Trauma & PTSD Therapy
When the past refuses to stay in the past.
Past experiences that control your present deserve careful, paced attention.
Using trauma-informed approaches that work with your nervous system, we’ll help you process what happened and reduce the intensity of your symptoms. My role is to provide steady guidance while you do this work at a pace that feels safe.
Survival mode doesn’t have to be your default anymore.
Join Sean Lewis for 50 minutes to discuss your story and map a path forward
Signs of Trauma & PTSD
Trauma isn’t just about what happened to you; it’s about what is still happening inside you. Your body remembers even when your mind tries to move on.
If you are reading this, you might recognize these experiences:
- Intrusive Reminders: Flashbacks, nightmares, or sudden emotional reactions that transport you back to the event. Something triggers you, and suddenly you aren’t in the present anymore.
- The “On Guard” Setting: You are constantly scanning for danger, jumping at sudden noises, unable to feel safe even in objectively safe environments. Your nervous system never fully relaxes.
- Avoidance Patterns: You organize your life around not thinking about what happened—avoiding people, places, conversations, or even emotions that might trigger memories.
- Numbing Out: You feel disconnected from yourself and others. Positive emotions are muted or absent. You might describe feeling like you’re watching your life from the outside.
- The “Defect” Story: You carry a deep sense that what happened was somehow your fault, or that you are fundamentally broken because of it.
Why You Feel This Way (It's Your Nervous System)
Trauma occurs when an experience overwhelms your ability to cope, causing your nervous system to get stuck in a protective response.
During a traumatic event, your brain prioritizes survival. It stores fragments: sensations, images, emotions, without filing them away as “memories.” Because they aren’t filed away, when something in the present reminds you of the past, your body reacts as if the danger is happening now.
This isn’t about being weak or damaged. It’s about biology:
- Survival Adaptations: Hypervigilance, emotional shutdown, and avoidance were protective strategies that helped you survive. The problem is they’re still running even though the danger has passed.
- Incomplete Processing: Your brain couldn’t safely process the experience at the time. It’s simply waiting for a safe environment to finish the job.
The flashbacks, hypervigilance, and emotional numbness aren’t signs that you’re broken. They’re signs that your nervous system is still trying to protect you from something that already happened.
My Approach to Healing
Working with trauma requires going slow. We establish safety first and never push you faster than your system can handle.
1. Stabilization & Safety Before we touch the trauma itself, we build resources. You’ll learn nervous system regulation skills, grounding techniques, and ways to create a sense of safety in your body and environment. We don’t move forward until you feel steady here.
2. Trauma Processing When—and only when—you are ready, we work with the memories using approaches designed to help your brain “digest” what happened without retraumatizing you. This might include:
- Somatic work: Releasing trauma held in the body
- Narrative processing: Creating a coherent story so the memory feels like the past
- Gradual reconnection: Gently facing trauma-related triggers in a controlled, safe way to reclaim your freedom
3. Integration & Meaning-Making As symptoms reduce, we focus on rebuilding your relationship with yourself, others, and the world. This includes addressing shame, reconnecting with emotions, and finding meaning in what you’ve survived.

* SUPPLIED MATERIAL:
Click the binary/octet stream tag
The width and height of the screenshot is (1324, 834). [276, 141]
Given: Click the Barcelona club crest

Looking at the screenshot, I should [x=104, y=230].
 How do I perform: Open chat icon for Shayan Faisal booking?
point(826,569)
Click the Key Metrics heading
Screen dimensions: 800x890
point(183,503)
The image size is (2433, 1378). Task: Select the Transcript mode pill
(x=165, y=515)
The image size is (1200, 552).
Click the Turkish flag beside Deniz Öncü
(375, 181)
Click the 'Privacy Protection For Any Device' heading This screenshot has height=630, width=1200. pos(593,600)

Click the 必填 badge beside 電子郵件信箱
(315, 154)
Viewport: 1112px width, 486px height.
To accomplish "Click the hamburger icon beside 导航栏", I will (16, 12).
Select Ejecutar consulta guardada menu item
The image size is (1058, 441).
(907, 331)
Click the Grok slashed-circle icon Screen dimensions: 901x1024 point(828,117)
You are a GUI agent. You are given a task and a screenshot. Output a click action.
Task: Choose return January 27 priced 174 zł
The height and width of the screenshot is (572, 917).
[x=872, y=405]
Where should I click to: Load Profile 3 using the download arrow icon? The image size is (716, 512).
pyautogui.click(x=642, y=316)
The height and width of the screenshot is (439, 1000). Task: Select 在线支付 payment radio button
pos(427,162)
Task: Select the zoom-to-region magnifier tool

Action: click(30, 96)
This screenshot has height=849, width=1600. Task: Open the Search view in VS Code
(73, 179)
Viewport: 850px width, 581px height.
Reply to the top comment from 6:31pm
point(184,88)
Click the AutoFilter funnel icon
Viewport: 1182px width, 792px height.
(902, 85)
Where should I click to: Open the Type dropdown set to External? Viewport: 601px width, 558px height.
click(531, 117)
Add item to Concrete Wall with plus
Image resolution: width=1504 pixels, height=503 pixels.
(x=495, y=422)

* PROBLEM 1: According to the trauma therapy page, how long is the session with Sean Lewis?
* PROBLEM 2: Copy the trauma therapy page word for word, starting at "Why You Feel" and ending at "danger has passed.".

* WRITTEN ANSWER 1: 50 minutes

* WRITTEN ANSWER 2:
Why You Feel This Way (It's Your Nervous System)
Trauma occurs when an experience overwhelms your ability to cope, causing your nervous system to get stuck in a protective response.
During a traumatic event, your brain prioritizes survival. It stores fragments: sensations, images, emotions, without filing them away as “memories.” Because they aren’t filed away, when something in the present reminds you of the past, your body reacts as if the danger is happening now.
This isn’t about being weak or damaged. It’s about biology:
- Survival Adaptations: Hypervigilance, emotional shutdown, and avoidance were protective strategies that helped you survive. The problem is they’re still running even though the danger has passed.